_Written request:_ Write out everything from "Where should I click to: Open the Alle" down to "Looking at the screenshot, I should click(466, 100)." again, swapping "Viewport" for "Display" and leaving all else unchanged.

_Dataset entries:_
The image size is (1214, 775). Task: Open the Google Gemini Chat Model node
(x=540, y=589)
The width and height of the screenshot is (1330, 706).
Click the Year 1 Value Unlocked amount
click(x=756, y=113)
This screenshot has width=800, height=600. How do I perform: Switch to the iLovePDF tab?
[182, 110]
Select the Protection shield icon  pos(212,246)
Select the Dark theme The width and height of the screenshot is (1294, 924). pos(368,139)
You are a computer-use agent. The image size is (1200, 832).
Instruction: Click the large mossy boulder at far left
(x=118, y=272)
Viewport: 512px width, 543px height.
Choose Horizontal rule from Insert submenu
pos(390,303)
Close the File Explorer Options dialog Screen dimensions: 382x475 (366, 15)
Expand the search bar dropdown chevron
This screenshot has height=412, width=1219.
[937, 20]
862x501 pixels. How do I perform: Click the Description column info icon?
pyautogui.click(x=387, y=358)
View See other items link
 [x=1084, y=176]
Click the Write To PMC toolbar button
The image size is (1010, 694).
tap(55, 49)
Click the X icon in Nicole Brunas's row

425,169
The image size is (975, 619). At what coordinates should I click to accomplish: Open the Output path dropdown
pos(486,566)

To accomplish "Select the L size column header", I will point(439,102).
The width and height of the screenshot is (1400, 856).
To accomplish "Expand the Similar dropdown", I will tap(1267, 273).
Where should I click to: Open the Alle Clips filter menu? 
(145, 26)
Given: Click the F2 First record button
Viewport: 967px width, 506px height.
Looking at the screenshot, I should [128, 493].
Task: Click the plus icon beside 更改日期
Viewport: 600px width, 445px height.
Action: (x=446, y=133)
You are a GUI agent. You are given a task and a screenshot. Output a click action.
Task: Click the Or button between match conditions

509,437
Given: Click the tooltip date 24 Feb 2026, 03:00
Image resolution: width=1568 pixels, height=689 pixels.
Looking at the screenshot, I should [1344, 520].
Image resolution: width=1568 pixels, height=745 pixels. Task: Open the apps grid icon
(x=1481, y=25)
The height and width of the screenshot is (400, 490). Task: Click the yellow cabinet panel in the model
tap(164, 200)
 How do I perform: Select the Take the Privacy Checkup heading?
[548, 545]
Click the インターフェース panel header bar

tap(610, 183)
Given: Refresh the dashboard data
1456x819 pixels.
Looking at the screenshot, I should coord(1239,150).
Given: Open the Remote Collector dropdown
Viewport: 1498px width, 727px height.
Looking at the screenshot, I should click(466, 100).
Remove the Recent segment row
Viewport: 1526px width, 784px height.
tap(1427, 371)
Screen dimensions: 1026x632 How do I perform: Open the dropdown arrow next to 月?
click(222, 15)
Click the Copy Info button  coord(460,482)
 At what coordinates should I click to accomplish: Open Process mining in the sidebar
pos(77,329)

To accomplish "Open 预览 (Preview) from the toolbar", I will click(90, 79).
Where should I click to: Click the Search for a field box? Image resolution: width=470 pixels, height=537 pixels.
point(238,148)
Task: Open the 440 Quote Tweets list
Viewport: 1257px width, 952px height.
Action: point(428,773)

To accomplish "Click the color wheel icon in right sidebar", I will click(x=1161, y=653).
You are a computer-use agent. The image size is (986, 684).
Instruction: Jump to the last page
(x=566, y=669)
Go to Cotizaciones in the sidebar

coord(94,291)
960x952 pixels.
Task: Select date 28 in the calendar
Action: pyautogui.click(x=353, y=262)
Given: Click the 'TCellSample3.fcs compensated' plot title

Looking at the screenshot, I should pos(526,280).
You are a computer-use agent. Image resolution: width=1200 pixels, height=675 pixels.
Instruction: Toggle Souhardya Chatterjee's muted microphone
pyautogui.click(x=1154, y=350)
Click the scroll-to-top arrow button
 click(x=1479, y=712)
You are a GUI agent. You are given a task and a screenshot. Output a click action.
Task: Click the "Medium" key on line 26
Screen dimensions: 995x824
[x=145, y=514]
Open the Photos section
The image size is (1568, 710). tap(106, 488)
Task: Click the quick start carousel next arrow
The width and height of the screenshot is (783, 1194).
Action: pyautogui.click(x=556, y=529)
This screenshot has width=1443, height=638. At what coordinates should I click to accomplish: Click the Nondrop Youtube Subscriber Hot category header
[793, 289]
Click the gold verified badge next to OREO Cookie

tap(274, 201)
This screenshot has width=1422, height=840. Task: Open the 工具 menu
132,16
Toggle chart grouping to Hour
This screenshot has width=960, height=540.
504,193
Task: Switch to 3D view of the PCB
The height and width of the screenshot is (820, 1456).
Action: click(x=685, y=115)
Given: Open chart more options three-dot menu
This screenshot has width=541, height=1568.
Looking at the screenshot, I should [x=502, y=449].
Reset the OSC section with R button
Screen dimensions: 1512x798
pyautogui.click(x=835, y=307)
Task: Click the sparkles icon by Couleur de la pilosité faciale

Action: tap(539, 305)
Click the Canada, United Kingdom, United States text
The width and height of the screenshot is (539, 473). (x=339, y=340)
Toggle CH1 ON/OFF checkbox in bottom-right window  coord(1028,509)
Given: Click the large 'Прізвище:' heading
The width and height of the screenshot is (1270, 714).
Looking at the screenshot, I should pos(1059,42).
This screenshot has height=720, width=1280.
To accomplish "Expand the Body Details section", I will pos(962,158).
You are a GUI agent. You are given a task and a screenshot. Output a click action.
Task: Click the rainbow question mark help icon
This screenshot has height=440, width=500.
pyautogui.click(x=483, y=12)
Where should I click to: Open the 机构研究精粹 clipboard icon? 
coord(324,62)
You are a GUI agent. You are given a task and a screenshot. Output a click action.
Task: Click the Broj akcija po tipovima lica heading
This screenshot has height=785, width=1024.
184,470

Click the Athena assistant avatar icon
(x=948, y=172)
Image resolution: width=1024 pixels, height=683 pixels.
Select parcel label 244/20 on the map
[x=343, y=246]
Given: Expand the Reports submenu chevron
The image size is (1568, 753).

_Response to the exercise:_
Where should I click to: Open the Alle Clips filter menu? 
(145, 26)
Given: Click the F2 First record button
Display: 967px width, 506px height.
Looking at the screenshot, I should [128, 493].
Task: Click the plus icon beside 更改日期
Display: 600px width, 445px height.
Action: (x=446, y=133)
You are a GUI agent. You are given a task and a screenshot. Output a click action.
Task: Click the Or button between match conditions

509,437
Given: Click the tooltip date 24 Feb 2026, 03:00
Image resolution: width=1568 pixels, height=689 pixels.
Looking at the screenshot, I should [1344, 520].
Image resolution: width=1568 pixels, height=745 pixels. Task: Open the apps grid icon
(x=1481, y=25)
The height and width of the screenshot is (400, 490). Task: Click the yellow cabinet panel in the model
tap(164, 200)
 How do I perform: Select the Take the Privacy Checkup heading?
[548, 545]
Click the インターフェース panel header bar

tap(610, 183)
Given: Refresh the dashboard data
1456x819 pixels.
Looking at the screenshot, I should coord(1239,150).
Given: Open the Remote Collector dropdown
Display: 1498px width, 727px height.
Looking at the screenshot, I should click(466, 100).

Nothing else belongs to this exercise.